PARIS/MARSEILLE (Reuters) - France's economy minister on Thursday urged licensed taxi drivers to embrace modern methods such as GPS-based mobile phone applications that have helped rival car ride services such as Uber grow at their expense.
The appeal came as anti-Uber protests by traditional taxi drivers entered a third day, despite government efforts to resolve a row that has come to symbolise the challenge such industries face in the Internet age.
Emmanuel Macron, a minister who spearheaded reforms such as the liberalistion of bus transport, said the industry should adopt Internet-based reservation systems of the kind exploited by Uber drivers.
Rules introduced two years ago to combat the proliferation of unregulated drivers should be better enforced as well as rules that confine Uber cab drivers to pre-booked business, Macron said.
More open geolocation systems and mobile-phone applications have been embraced by licensed taxi drivers in other European countries such as Ireland, where the California-based Uber is also trying to make inroads with its own mobile phone app.

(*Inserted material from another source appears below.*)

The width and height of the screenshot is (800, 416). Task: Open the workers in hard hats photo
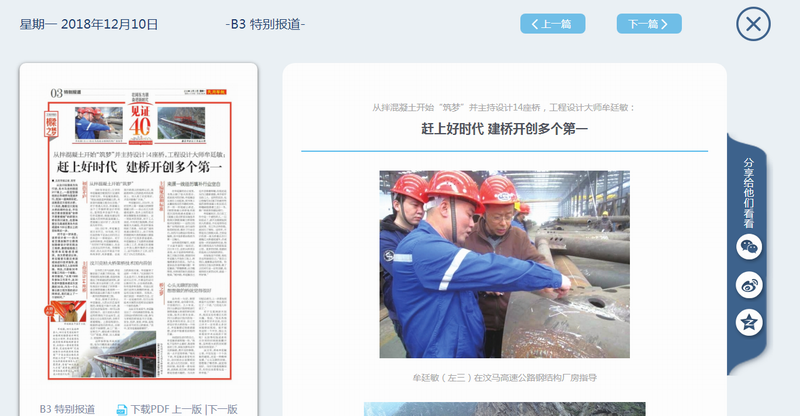[x=504, y=264]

"There are plenty of ways of ensuring the law is respected ... and also ensuring that geolocation systems are more open to all," Macron told public radion station France Bleu Provence.

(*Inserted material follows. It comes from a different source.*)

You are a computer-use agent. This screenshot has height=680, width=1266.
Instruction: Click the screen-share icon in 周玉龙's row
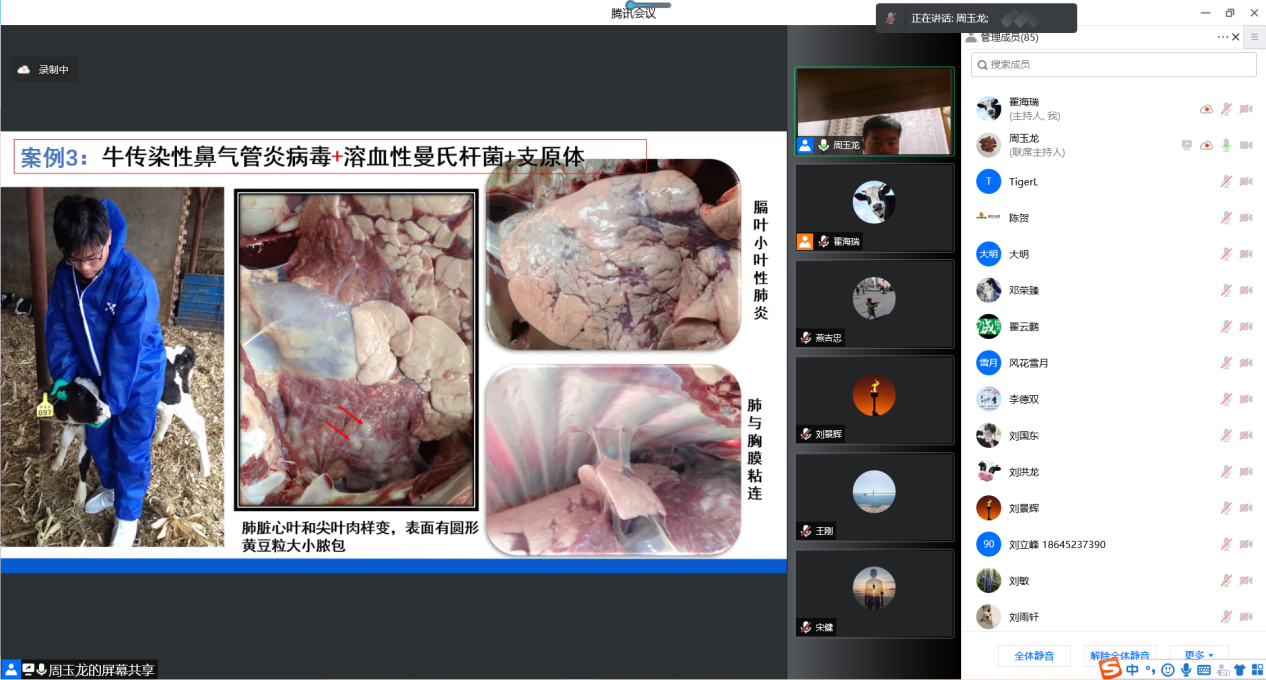click(1186, 145)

"Nobody has exclusive rights to such systems and they must be opened to taxi drivers. That's what I plan to put on the table and hope to discuss within the next two weeks with representatives of the sector as a whole."
France like many other countries in Europe and elsewhere have banned the UberPOP service that matched customers with unlicensed drivers who were mostly private car owners seeking to top up their monthly income by offering car rides.
It also introduced rules in 2014 that among other things oblige other registered Uber drivers to return to base after each trip and conduct only pre-booked business, in contrast to traditional taxi drivers who are allowed to cruise the streets in search of hail-down business.
Taxi drivers, whose protests involve partial blockages of roads around Paris and other cities, say the laws are being flouted and their livelihoods and investment in expensive licenses are in danger.
Protesting taxi drivers interviewed by local TV stations said the rules adopted in 2014 were unenforceable and the government should either ban or impose punitive taxes on unfair competitors.